Anthrax is a serious bacterial disease caused by Bacillus anthracis. Cattle are one of the species most commonly affected, and the disease can move very fast. In many cases, the first sign is sudden death in an otherwise normal-looking animal.
This infection matters for two reasons. First, it can kill cattle quickly. Second, it is zoonotic, which means people can become infected after contact with an affected animal, carcass, blood, hides, or contaminated soil. That makes anthrax both an animal health emergency and a public health concern.
Anthrax spores can survive in the environment for a long time, especially in contaminated soil. Outbreaks are more likely in endemic areas or after weather and soil disturbances that bring spores to the surface. Because opening the carcass can increase environmental contamination, suspected cases should be handled very carefully and only under your vet's guidance.

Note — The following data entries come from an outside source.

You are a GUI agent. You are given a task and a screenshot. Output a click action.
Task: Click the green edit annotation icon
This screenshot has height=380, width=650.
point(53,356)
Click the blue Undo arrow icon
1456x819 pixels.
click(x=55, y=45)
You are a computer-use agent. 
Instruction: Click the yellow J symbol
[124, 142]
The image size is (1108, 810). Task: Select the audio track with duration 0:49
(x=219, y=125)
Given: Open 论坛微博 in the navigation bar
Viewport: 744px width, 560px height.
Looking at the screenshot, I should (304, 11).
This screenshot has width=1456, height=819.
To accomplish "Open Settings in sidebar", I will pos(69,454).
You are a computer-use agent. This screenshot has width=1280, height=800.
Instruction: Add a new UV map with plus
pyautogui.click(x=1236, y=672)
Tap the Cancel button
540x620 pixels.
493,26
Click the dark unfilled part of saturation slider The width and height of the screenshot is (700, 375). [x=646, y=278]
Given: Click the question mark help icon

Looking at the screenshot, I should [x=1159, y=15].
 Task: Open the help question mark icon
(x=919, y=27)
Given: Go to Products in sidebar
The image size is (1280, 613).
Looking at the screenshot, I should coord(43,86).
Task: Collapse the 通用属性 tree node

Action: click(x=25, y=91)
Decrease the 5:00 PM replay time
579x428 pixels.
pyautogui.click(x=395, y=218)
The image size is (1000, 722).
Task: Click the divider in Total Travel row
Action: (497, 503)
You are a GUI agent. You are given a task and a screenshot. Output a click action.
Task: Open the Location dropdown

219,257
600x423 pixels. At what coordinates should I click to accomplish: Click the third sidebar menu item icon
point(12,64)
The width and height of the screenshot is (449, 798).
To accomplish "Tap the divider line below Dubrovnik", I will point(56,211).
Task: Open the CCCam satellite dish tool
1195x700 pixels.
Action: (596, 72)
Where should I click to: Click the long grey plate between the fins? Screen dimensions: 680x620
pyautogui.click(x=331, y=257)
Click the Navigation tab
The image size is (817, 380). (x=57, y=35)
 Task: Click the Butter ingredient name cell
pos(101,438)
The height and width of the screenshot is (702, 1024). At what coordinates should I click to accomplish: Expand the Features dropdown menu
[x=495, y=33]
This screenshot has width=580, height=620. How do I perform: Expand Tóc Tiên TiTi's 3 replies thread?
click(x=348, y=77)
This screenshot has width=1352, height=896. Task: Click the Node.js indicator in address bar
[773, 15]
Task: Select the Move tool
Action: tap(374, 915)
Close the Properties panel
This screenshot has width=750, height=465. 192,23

Symptoms of Anthrax in Cows
- Sudden death
- High fever before collapse
- Staggering, tremors, seizures, or severe weakness
- Respiratory distress or rapid breathing
- Dark red blood from the nose, mouth, anus, or vulva that does not clot normally
- Rapid deaths in more than one grazing animal
When to worry: immediately. If a cow dies suddenly, especially in a grazing herd or in an area with a history of anthrax, treat it as an emergency until proven otherwise. Do not cut into the carcass, move it unnecessarily, or allow people, dogs, wildlife, or scavengers to contact it. Call your vet right away so safe sampling, reporting, quarantine, and herd protection steps can start quickly.
What Causes Anthrax in Cows?
Anthrax in cows is caused by infection with Bacillus anthracis. The organism forms spores that can survive in soil for many years. Cattle usually become infected by grazing on contaminated pasture, swallowing spores in feed or water, or inhaling or contacting spores in contaminated environments.
Outbreaks are often linked to places where anthrax has occurred before. Drought, flooding, excavation, heavy rain after dry periods, and other soil disturbances may bring buried spores closer to the surface where grazing animals can pick them up. Once infection starts, the bacteria multiply rapidly and release toxins that can cause shock and sudden death.
Carcasses are a major concern. If a suspect carcass is opened, vegetative bacteria can be exposed to air and form more spores, increasing long-term contamination of the property. That is why your vet and animal health officials may recommend strict carcass handling, quarantine, and pasture management steps.
How Is Anthrax in Cows Diagnosed?
Anthrax cannot be diagnosed safely by appearance alone. Sudden death in cattle can also be caused by clostridial disease, bloat, lightning strike, toxicities, and other emergencies. If anthrax is on the list, your vet will usually avoid a full necropsy because opening the carcass can spread spores.
Instead, diagnosis is typically based on a combination of history, clinical suspicion, and carefully collected samples. Merck Veterinary Manual notes that confirmatory testing may include bacterial culture, PCR, and fluorescent antibody testing. In fresh cases, a veterinarian may collect a peripheral blood sample or blood swab using biosecure technique and coordinate with the receiving laboratory about handling and shipping.
Because anthrax is a reportable disease concern in livestock practice, your vet may also contact state or federal animal health authorities right away. That helps protect the rest of the herd, nearby farms, and people who may have been exposed.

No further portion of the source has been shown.